**DIRECTIVE**.
Using the Deltora Quest text, answer each on its own line:
(a) How many copies has the series sold worldwide?
(b) Between which dates did the anime adaptation air on Japanese television?
(c) What was the first installment of Star of Deltora called?

Deltora Quest
- Deltora Quest The Forests of Silence (2000); The Lake of Tears (2000); City of the Rats (2000); The Shifting Sands (2000); Dread Mountain (2000); The Maze of the Beast (2001); The Valley of the Lost (2001); Return to Del (2001); Deltora Quest 2 / Deltora Shadowlands Cavern of the Fear (2002); The Isle of Illusion (2002); The Shadowlands (2002); Deltora Quest 3 / Dragons of Deltora Dragon's Nest (2003); Shadowgate (2004); Isle of the Dead (2004); The Sister of the South (2004);
- Author: Emily Rodda
- Country: Australia
- Genre: Fantasy
- Publisher: Scholastic
- Published: 1 May 2000 – 1 October 2004
- Media type: Print (paperback)

= Deltora Quest (book series) =

Children's fantasy series by Emily Rodda

Deltora Quest is the collective title for three distinct series of children's fantasy books, written by Australian author Emily Rodda. It follows the adventures of three companions as they journey across the fictional land of Deltora, endeavouring to recover the seven gems stolen from the magical Belt of Deltora and defeat allies of the evil Shadow Lord. The series was first published in Australia in 2000 and has since been published in more than 30 countries. The series has sold over 18 million copies worldwide, including over 2 million in Australia. It is published by Scholastic in Australia and the United States. In most countries, the series is illustrated by Marc McBride.

The series consists of fifteen books: the first eight comprise the Deltora Quest series, the next three comprise the Deltora Shadowlands series (also known as Deltora Quest 2, Deltora II or Deltora 2) and the final four comprise the Dragons of Deltora series (also known as Deltora Quest 3, Deltora III or Deltora 3). There are also six other official bonus books to the series: The Deltora Book of Monsters, Tales of Deltora, The Authorised Ultimate Deltora Quiz Book, How to Draw Deltora Monsters, How to Draw Deltora Dragons and Other Creatures, and Secrets of Deltora. An anime adaptation of the series aired on Japanese television from 6 January 2007 to 29 March 2008. An anime adaptation also aired in Australia for a short time. A Nintendo DS game for Deltora Quest has also been made in Japan. In an interview, as part of the 2011 Australian Council of the Arts Get Reading! Program, Emily Rodda announced that she had sold the movie rights of the Deltora Quest series to a "prominent Hollywood production company."

In May 2015, a new series of books by Emily Rodda set in the world of Deltora was announced by Scholastic, Star of Deltora, and the first installment, Shadows of the Master, was released in August 2015.

**RAW DATA**.
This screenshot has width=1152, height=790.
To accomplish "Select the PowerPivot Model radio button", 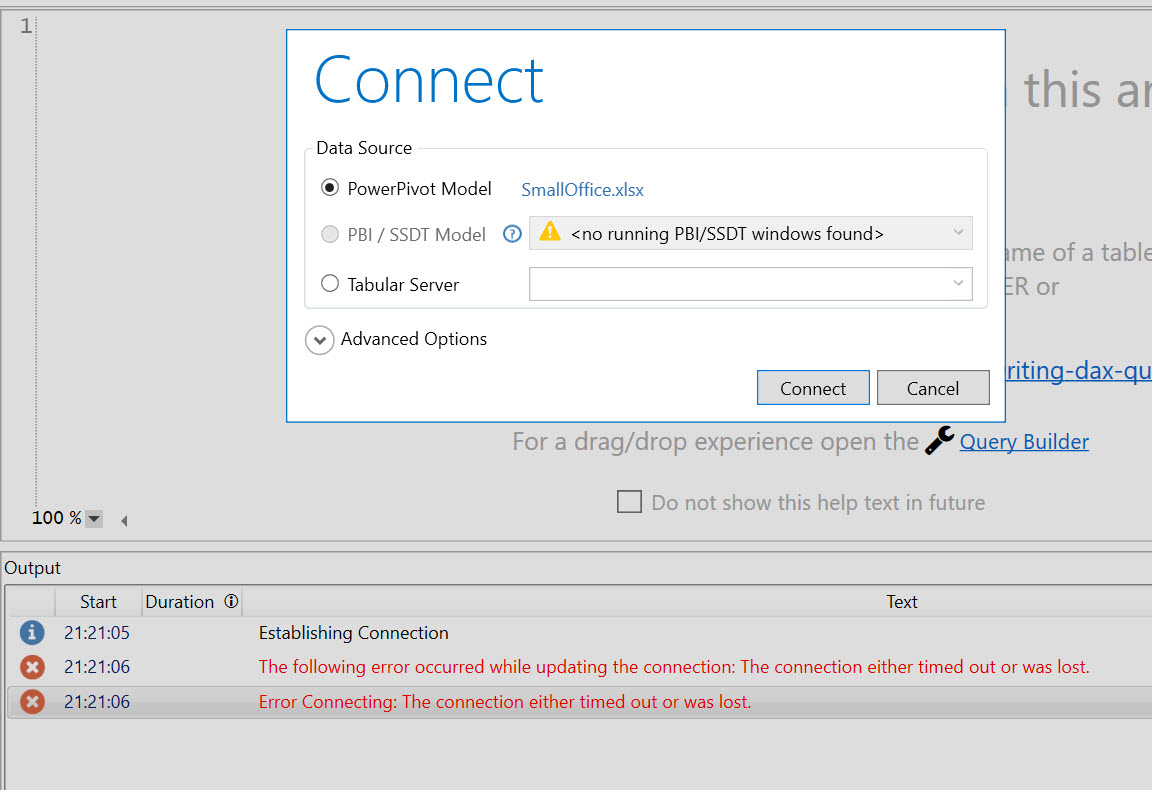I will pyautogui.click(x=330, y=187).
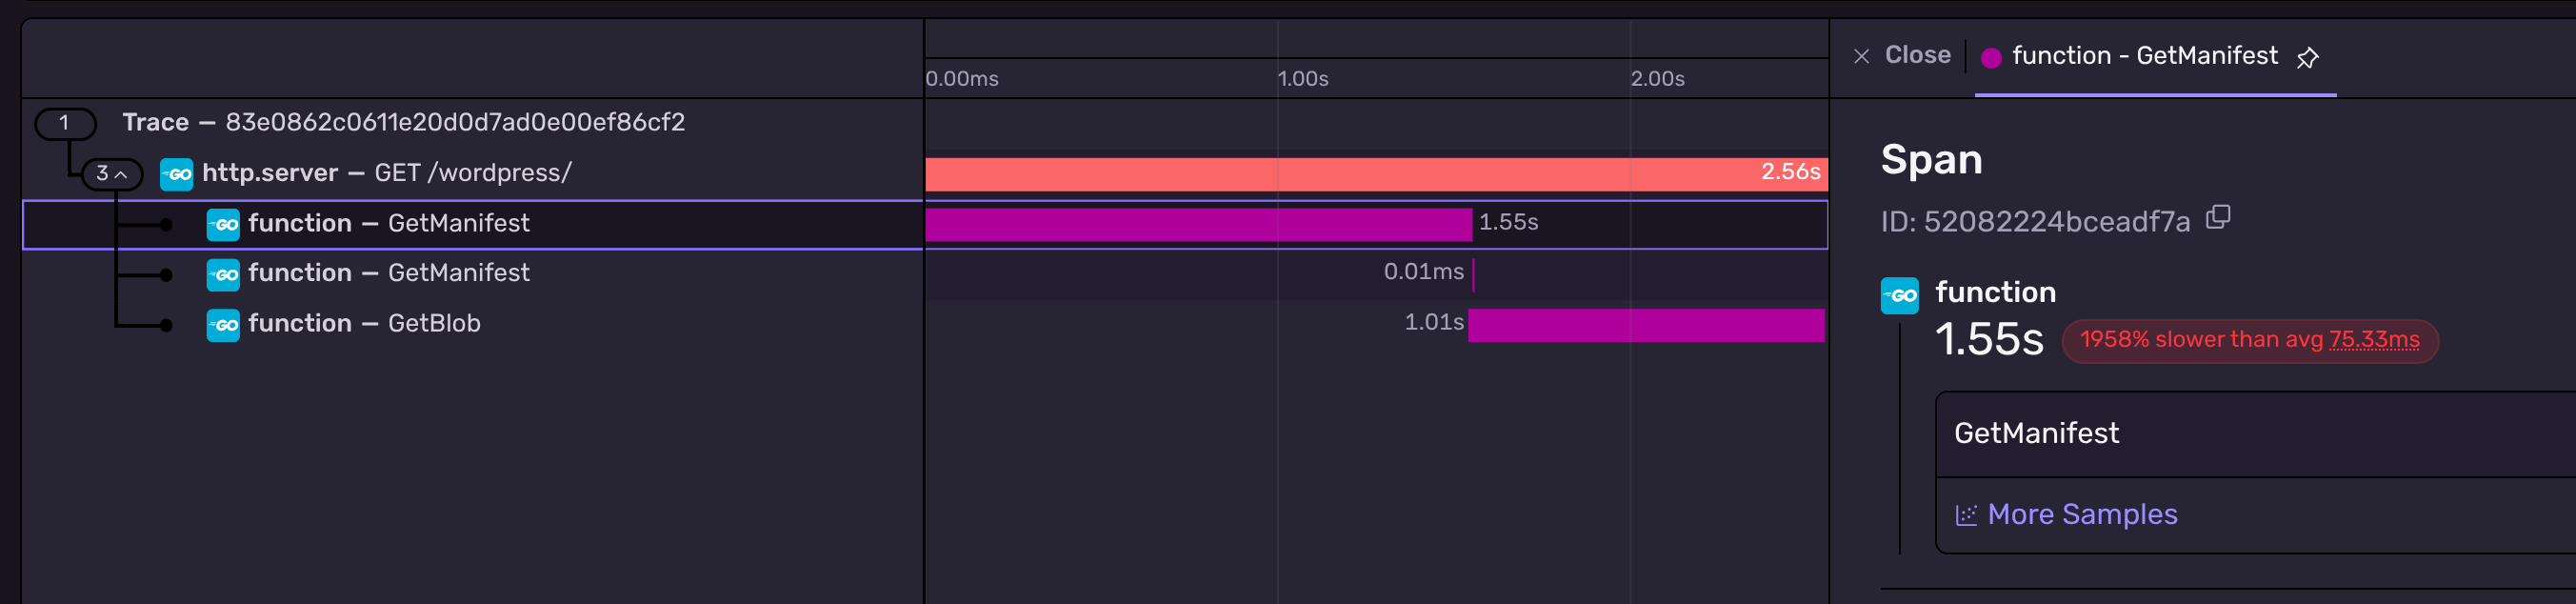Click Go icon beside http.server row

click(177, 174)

**RESPONSE**.
(a) Over 18 million
(b) 6 January 2007 to 29 March 2008
(c) Shadows of the Master